孤児たちの拠点に料理を運びこんで、みんなで乾杯をする。
「それじゃあ、迷宮の初探索成功に乾杯!」
「「「かんぱ~い!」」」
俺の音頭に、子供たちが明るい声で応える。
彼らはジュースや酒の入ったカップを空けると、目の前の料理にかぶりつきはじめた。
「うめえ、うめえ」
「ああ、なんか夢みてえ」
「それより、そっちの探索はどうだった?」
「へっ、俺なんか今日、5匹もゴブリン倒したんだぜ」
「俺なんか6匹だ」
子供らしい会話を、仲間たちが微笑ましく眺めている。
そんな中で、俺は他の班の様子を訊いてみた。
「そっちの方はどうだった? 順調?」
「おう、それなりだな。やっぱり獣人種の方が積極的な感じだ」
「うちも~。人族の子は、少し怖がりかな~」
「へ~、でもこっちはバルウの方が怖がってたぞ。ちなみに一番積極的だったのは、シアだ」
「マジかよ……女の子なのに、すげえな」
するとアルトゥリアスが、俺に問う。
「それにしても、いつまで彼らの面倒を見るのですか? 我々も深層の探索をしないと、特級としての示しがつかないでしょう」
「うん、そうだね。
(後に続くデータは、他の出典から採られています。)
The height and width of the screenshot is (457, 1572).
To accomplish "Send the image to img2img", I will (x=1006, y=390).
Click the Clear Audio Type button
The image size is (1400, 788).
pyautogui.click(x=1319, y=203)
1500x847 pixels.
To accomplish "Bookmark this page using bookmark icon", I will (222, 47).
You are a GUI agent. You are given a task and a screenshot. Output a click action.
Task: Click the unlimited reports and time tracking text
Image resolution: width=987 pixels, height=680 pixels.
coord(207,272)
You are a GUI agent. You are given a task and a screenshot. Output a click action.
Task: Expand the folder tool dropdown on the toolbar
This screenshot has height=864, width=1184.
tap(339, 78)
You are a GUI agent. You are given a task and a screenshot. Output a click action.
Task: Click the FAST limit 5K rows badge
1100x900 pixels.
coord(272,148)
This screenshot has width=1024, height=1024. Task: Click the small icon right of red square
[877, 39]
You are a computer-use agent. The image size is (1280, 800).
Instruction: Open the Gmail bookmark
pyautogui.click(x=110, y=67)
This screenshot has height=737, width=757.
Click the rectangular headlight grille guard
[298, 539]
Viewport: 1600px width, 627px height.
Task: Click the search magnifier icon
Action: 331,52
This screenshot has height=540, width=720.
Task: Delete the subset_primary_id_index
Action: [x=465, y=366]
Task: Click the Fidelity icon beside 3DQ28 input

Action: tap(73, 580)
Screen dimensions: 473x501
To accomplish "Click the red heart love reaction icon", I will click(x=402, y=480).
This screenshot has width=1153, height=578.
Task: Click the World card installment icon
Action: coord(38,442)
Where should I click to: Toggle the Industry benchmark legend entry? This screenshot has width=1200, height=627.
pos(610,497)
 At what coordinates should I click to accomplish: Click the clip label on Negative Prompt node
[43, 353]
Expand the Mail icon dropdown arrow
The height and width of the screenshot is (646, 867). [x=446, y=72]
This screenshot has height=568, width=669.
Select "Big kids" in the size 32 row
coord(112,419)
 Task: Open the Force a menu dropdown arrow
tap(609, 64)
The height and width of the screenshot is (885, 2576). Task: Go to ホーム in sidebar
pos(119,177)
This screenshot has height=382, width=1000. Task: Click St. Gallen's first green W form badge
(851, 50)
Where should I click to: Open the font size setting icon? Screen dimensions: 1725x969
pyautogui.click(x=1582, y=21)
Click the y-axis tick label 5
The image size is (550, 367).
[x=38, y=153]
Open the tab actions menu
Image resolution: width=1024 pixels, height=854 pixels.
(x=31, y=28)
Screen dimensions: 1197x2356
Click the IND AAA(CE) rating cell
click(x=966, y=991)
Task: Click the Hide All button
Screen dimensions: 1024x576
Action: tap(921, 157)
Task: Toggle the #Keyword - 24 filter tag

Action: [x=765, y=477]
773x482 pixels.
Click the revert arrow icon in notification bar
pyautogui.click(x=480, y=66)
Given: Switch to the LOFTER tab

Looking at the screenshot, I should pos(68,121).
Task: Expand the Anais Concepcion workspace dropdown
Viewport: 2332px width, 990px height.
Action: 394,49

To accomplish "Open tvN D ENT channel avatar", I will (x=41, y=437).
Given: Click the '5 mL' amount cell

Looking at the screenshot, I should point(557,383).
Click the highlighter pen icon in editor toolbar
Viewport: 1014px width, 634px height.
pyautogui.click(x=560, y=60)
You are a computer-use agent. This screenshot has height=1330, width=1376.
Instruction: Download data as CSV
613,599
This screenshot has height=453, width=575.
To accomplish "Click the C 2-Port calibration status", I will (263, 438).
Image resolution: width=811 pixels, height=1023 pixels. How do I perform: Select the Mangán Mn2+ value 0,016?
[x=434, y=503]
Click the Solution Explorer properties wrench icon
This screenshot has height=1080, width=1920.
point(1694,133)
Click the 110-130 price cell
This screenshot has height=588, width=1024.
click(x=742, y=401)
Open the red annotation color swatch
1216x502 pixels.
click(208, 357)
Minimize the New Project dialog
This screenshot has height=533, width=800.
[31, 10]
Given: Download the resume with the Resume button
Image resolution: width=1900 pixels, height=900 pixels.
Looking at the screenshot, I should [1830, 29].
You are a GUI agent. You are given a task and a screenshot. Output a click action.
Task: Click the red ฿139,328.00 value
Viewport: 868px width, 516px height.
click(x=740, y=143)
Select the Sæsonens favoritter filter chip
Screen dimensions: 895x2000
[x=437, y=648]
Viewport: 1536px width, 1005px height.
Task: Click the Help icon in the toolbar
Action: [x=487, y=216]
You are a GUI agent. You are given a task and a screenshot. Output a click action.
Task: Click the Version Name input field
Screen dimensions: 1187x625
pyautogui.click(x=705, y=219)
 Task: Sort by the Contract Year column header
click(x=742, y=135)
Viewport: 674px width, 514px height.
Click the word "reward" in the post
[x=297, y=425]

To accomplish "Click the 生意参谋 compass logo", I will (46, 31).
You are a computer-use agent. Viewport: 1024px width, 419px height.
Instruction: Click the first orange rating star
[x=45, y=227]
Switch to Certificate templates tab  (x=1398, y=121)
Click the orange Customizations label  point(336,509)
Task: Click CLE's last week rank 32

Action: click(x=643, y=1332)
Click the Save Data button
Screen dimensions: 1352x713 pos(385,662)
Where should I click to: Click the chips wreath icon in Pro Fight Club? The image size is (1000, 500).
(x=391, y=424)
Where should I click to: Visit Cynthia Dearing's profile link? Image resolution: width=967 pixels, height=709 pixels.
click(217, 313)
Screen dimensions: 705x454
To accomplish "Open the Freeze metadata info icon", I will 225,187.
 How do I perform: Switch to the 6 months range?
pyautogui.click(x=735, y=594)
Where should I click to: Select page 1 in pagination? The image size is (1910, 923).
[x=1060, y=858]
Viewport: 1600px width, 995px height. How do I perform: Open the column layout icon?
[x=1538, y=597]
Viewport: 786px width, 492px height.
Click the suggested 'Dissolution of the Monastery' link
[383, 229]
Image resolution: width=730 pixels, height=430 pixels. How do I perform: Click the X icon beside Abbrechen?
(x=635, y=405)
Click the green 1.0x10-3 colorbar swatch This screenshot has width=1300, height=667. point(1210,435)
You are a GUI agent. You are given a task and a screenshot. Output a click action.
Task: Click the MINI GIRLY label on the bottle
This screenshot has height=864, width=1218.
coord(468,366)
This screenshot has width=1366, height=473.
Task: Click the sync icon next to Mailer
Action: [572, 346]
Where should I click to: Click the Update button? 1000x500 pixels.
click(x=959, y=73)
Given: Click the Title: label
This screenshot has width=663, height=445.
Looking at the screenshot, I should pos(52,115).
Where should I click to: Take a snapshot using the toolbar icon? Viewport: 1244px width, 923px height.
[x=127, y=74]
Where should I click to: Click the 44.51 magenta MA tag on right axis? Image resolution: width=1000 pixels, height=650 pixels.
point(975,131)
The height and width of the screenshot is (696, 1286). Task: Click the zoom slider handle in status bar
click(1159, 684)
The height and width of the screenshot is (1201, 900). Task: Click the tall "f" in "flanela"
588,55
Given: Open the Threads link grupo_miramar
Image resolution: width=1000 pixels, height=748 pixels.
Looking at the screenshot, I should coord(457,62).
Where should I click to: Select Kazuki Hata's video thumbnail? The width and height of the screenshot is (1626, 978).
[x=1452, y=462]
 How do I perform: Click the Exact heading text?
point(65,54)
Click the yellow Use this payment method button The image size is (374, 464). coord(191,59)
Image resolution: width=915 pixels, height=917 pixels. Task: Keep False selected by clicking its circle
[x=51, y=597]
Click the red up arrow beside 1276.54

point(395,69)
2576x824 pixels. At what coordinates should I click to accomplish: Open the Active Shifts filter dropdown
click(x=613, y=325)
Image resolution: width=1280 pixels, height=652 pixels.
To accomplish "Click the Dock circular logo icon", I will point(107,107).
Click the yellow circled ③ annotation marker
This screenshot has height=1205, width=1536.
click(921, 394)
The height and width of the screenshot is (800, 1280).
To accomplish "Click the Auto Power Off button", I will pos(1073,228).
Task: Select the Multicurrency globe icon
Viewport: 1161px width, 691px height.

だけど今日見た感じだと、少し鍛えれば見習い卒業できそうな子もいたんだ。だから3層の守護者突破が、当面の目標かな」
「ふむ……まあ、それぐらいなら、問題ないでしょう。さっさと鍛えて、昇格させましょう」
「おう、ビシバシ鍛えようぜ」
こうして当面の目標は立てたが、新人冒険者の育成は、まだ始まったばかりだった。